- _Exercise prompt_
Every line from the one containing "Task: Edit the Markup % field showing 325" to the final line of the material below must be reproduced exactly; leave out all other lines.

- _Entries provided_
-- -- --
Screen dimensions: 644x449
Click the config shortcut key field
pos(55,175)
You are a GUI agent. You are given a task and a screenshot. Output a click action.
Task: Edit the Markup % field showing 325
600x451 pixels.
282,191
-- -- --
- _Solution_
Task: Edit the Markup % field showing 325
600x451 pixels.
282,191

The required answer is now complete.